Me pregunto, tal como se hacen preguntas los analistas, es decir, buscando una interpretación, por qué el psicoanalista no busca espacios públicos para opinar sobre política. El psicoanalista es recatado, no se muestra ni pide muestras, tiene una vocación clínica y muy pocos elementos para dirigir una cura: no tiene medicamentos, no tiene tests psicológicos y no tiene consejos; solamente tiene una postura frente a la verdad del inconsciente. Un psicoanalista, lo digo para quien no lo sepa, cura con dos cosas: la verdad inconsciente y el amor; la verdad del inconsciente junto al amor de transferencia. En este sentido, puesto que no tiene mucho más que la verdad para dirigir una cura, el psicoanalista tiene un compromiso con ella; tiene un compromiso y, puesto que la verdad es no-toda, tiene un poco de vergüenza. Los opinadores políticos, por el contrario, suelen ser laxos: ¿cuántos opinadores no dicen cualquier cosa, nada nuevo, y no muestran arrepentimiento de sus errores? Pueden decir lo que sea, se caracterizan por otorgarse muchas licencias, generalmente no investigan, se han olvidado de sus clases, tienen doctorados como yo tengo la primaria, sin recordar nada. El psicoanalista en su práctica no da lo que se le demanda, la escucha convierte la hojarasca en verdad, la palabra del psicoanalista emerge desde su silencio y descubre mundos escondidos, la escucha es hermana del silencio y en la paciencia entregada puede constituir otra cosa; el silencio del psicoanalista, podría decirse, se inscribe en los grandes silencios místicos de la humanidad. Pero, ¿qué tiene que ver la palabrería de la vida pública con el silencio místico del psicoanálisis?
El silencio del psicoanalista en la vida pública es equivalente a la nada, completamente infértil; el silencio del psicoanalista en la vida pública no se explica como se explica el silencio del psicoanalista en el consultorio; el psicoanalista es recatado en los asuntos políticos —a pesar del lugar que tiene en nuestra cultura— no porque haya algo que él sepa y los demás desconozcan, sino porque hay algo que no sabe. Los opinadores políticos se autorizan a decir cualquier cosa porque se ubican bien en las coordenadas de la división política: saben muy bien cómo deslizarse sobre la tensión entre izquierda y derecha; basta con ser de un bando para decir cualquier cosa, siempre habrá simpatía de un lado y repudio del otro.
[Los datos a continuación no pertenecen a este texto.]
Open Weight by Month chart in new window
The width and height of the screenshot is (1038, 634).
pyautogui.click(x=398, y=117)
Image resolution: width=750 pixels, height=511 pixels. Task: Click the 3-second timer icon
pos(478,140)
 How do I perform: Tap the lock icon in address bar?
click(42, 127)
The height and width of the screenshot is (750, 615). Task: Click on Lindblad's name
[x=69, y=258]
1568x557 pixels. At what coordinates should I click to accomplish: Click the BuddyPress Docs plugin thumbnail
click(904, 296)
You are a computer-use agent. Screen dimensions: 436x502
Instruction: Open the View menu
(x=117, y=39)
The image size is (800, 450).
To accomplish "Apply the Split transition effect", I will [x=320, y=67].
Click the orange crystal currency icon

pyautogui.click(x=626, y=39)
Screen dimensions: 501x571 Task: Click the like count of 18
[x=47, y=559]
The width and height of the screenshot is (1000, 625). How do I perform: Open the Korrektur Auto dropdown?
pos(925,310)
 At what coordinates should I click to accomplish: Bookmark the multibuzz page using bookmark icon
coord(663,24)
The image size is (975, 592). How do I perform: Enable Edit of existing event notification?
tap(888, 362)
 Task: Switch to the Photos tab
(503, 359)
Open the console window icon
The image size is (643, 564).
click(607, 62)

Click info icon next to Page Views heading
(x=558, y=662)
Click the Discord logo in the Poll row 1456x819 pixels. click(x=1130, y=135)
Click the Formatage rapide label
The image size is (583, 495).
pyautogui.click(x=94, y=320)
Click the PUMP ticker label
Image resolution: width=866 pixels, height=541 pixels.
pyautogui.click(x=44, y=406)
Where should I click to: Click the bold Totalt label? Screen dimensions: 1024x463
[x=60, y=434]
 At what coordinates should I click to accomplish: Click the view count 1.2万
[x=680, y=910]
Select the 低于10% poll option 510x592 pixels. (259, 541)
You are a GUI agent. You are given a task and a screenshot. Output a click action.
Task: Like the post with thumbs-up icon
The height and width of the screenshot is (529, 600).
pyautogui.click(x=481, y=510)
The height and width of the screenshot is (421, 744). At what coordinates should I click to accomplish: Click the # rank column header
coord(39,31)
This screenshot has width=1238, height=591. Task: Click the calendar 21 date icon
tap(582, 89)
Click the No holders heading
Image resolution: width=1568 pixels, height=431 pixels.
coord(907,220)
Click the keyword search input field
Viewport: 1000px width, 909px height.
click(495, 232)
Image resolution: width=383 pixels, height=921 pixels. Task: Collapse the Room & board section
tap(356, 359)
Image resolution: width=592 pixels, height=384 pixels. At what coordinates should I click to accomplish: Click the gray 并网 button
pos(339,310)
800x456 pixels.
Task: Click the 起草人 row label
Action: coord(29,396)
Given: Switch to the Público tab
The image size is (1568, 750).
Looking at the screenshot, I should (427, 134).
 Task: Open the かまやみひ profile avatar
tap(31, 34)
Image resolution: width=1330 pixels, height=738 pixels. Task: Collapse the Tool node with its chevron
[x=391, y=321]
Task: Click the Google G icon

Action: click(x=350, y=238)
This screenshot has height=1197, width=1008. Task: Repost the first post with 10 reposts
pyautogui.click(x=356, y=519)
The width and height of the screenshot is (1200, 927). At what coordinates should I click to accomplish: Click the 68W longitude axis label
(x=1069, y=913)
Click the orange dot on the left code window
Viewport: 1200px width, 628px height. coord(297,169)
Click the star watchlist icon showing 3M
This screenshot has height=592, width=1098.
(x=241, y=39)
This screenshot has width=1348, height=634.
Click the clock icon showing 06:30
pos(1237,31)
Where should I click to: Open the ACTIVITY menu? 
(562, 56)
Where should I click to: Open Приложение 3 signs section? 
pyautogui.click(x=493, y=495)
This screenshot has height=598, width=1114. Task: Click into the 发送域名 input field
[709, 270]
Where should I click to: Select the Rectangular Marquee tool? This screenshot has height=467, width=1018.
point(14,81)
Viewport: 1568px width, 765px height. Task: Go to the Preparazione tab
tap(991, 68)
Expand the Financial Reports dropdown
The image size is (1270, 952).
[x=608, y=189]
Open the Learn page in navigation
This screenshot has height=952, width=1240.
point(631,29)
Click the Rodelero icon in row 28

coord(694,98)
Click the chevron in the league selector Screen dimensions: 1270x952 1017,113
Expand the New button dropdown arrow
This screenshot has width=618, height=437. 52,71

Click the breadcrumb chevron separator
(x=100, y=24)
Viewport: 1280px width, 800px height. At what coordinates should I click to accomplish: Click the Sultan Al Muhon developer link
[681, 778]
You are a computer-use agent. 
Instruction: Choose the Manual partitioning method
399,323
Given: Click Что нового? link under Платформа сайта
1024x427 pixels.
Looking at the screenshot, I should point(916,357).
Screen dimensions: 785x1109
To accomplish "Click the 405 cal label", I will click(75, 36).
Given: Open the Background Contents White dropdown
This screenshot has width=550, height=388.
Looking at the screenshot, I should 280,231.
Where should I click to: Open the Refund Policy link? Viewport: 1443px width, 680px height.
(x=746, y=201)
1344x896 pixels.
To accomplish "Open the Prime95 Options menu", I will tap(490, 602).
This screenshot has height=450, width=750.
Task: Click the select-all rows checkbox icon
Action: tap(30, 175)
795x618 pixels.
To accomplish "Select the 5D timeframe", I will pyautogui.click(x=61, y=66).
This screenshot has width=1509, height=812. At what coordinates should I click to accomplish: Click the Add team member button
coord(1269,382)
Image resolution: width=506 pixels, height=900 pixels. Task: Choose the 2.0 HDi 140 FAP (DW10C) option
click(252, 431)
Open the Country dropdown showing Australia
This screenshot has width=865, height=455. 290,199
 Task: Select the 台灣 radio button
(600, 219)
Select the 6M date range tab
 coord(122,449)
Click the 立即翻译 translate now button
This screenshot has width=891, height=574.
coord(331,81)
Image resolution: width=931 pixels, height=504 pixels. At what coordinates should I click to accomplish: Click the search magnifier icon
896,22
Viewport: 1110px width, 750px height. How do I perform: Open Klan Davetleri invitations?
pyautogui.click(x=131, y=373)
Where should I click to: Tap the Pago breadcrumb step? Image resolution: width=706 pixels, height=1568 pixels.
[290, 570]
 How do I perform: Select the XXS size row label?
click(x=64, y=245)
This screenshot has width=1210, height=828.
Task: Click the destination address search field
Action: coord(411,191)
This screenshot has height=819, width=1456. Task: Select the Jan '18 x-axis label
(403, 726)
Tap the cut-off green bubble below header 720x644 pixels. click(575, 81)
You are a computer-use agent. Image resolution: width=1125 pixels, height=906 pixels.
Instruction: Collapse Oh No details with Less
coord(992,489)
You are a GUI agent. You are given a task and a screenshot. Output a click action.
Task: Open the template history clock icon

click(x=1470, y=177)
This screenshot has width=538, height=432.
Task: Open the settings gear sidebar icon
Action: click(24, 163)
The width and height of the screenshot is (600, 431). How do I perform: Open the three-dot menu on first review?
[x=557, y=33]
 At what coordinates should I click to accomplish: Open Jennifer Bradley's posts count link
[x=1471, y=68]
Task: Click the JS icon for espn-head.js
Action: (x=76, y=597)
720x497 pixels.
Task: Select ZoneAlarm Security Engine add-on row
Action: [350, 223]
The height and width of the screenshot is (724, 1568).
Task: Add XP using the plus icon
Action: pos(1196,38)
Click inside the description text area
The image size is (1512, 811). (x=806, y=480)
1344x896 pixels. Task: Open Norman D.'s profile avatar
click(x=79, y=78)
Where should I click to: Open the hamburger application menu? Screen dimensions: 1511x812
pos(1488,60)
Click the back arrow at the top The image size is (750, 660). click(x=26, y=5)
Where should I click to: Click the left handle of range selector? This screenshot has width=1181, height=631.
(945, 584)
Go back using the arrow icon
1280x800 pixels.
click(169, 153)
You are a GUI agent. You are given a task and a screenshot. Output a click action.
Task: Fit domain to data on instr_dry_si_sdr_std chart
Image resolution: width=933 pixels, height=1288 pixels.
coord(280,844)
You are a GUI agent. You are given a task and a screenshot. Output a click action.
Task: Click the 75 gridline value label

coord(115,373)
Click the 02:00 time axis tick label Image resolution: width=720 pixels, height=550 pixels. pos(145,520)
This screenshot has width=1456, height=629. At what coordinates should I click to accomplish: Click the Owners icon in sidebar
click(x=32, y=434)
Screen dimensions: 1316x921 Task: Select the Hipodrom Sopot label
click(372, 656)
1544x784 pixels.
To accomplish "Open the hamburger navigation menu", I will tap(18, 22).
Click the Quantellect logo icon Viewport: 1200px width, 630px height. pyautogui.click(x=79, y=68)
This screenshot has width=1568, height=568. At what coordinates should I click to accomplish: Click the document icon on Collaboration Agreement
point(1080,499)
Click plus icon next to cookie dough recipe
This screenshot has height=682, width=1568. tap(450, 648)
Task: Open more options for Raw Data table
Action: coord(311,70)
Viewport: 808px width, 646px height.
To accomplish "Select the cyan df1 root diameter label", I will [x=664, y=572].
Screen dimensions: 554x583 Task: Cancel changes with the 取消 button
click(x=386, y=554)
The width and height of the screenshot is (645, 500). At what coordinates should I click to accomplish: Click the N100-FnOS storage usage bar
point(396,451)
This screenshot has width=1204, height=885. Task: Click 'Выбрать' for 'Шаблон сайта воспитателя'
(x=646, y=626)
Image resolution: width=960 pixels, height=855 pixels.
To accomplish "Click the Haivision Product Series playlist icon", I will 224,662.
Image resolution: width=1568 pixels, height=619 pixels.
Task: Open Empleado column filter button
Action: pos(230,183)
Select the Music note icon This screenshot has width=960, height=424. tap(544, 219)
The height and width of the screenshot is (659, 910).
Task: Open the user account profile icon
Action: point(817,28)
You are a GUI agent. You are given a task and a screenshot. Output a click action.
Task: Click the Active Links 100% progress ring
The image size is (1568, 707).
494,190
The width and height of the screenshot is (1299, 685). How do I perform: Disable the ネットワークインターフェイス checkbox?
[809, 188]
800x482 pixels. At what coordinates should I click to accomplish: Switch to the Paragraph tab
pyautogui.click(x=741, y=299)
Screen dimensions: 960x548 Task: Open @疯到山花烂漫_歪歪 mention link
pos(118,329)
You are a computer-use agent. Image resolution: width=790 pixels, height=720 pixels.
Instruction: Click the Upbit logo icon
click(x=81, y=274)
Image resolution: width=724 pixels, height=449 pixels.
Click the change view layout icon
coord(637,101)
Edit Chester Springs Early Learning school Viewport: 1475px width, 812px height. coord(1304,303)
Los errores de los opinadores pasan desapercibidos puesto que el interés se encuentra en el valor de un pensamiento: lo que interesa es la corriente de pensamiento que habla y discute, desde siempre, con la otra corriente; el “baile sincronizado” oculta a los cómodos participantes detrás de la coreografía y el acierto o equivocación personal pasan a segundo plano. Por lo demás, sus equivocaciones resultan irrelevantes puesto que los idiotas —están seguros de ello— siempre son quienes participan de la opinión opuesta.
El psicoanalista no sabe cómo ubicarse en las coordenadas ideológicas sin disipar su vocación clínica porque no ha traducido a términos propios —esta es mi apuesta— la división política. Si bien el inconsciente divide al sujeto, si bien, según Jacques Lacan, el inconsciente es la política, no se ha preguntado qué es lo que divide la política, el psicoanalista no sabe cómo piensa el pensamiento conservador y cómo piensa, y por qué piensa distinto, el pensamiento progresista; el psicoanalista no sabe —aunque es su terreno— de dónde surgen los razonamientos en disputa; sabe que la ideología es un fantasma, pero no sabe de dónde surgen estos dos fantasmas fundamentales; no sabe de qué contradicción lógica están hechas esas maquinas del discernimiento humano, cuáles son los axiomas de estos dos grandes y opuestos mundos de la opinión.